▶ **EXERCISE TASK A**
According to the passage on ETS priority-group scheduling, which scheduling method does PG15 use?
▶ **EXERCISE TASK B**
Write the next part of the passage on ETS priority-group scheduling, starting after its final sentence.

▶ **EXTRACT TO READ**
A PG is a group of priority queues with the same scheduling attributes. Users can add queues
with different priorities to a PG. PG-based scheduling is called level-1 scheduling. ETS
defines three PGs: PG0 for LAN traffic, PG1 for SAN traffic, and PG15 for IPC traffic.
As defined by ETS, PG0, PG1, and PG15 use priority queue (PQ)+Deficit Round Robin
(DRR). PG15 uses PQ to schedule delay-sensitive IPC traffic. PG0 and PG1 use DRR. In
addition, bandwidth can be allocated to PGs based on actual networking.
As shown in Figure 3-56, the queue with priority 3 carries FCoE traffic and is added to the
SAN group (PG1). Queues with priorities 0, 1, 2, 4, and 5 carry LAN traffic and are added to
the LAN group (PG0). The queue with priority 7 carries IPC traffic and is added to the IPC
group (PG15). The total bandwidth of the interface is 10 Gbit/s. Each of PG1 and PG0 is
assigned 50% of the total bandwidth, that is, 5 Gbit/s.
At t1 and t2, all traffic can be forwarded because the total traffic on the interface is within the
interface bandwidth. At t3, the total traffic exceeds the interface bandwidth and LAN traffic
exceeds the given bandwidth. At this time, LAN traffic is scheduled based on ETS parameters
and 1 Gbit/s LAN traffic is discarded.

▶ **COLLECTED DATA**

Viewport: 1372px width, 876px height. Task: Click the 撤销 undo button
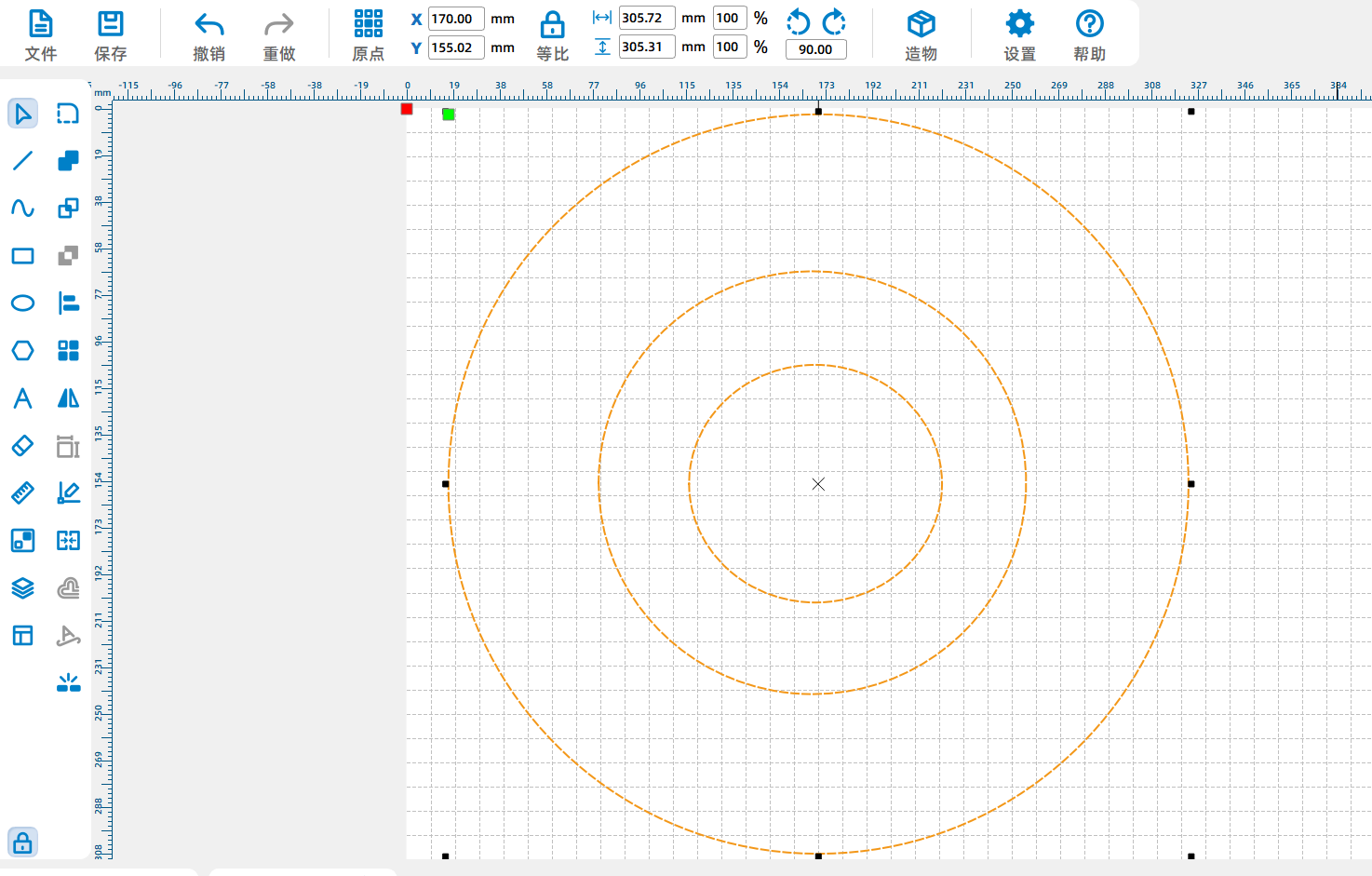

▶ **OUTPUT A**
PG15 uses priority queue (PQ) scheduling for delay-sensitive IPC traffic.

▶ **OUTPUT B**
ETS also provides PG-based traffic shaping. The traffic shaping mechanism limits traffic
bursts in a PG to ensure that traffic in this group is sent out at an even rate.
In addition to PG-based scheduling, ETS also provides priority-based scheduling, that is,
level-2 scheduling, for queues in the same PG. Queues in the same PG support queue
congestion management, queue shaping, and queue congestion avoidance.
3.6.4 DCBX
To implement lossless Ethernet on a converged data center network, both ends of an FCoE
link must have the same PFC and ETS parameter settings. Manual configuration of PFC and
ETS parameters may increase administrator's workloads and cause configuration errors.
DCBX, a link discovery protocol, enables devices at both ends of a link to discover and
exchange DCB configurations. This greatly reduces administrator's workloads. DCBX
provides the following functions:
1. Detects the DCB configurations of the peer device.
2. Detects the DCB configuration errors of the peer device.
3. Configures DCB parameters for the peer device.
DCBX enables DCB devices at both ends to exchange the following DCB configurations:
1. ETS PG information
2. PFC
DCBX encapsulates DCB configurations into Link Layer Discovery Protocol (LLDP) type-
length-values (TLVs) so that devices at both ends of a link can exchange DCB configurations.
# Create an ETS profile and add queue 3 to PG1 (by default), and other queues to PG0. PG15
is empty.
[*CX310_2] dcb ets-profile ets1
[*CX310_2-ets-ets1] priority-group 0 queue 0 to 2 4 to 7
# Configure PG-based flow control and set DRR weights of PG0 and PG1 to 60% and 40%
respectively.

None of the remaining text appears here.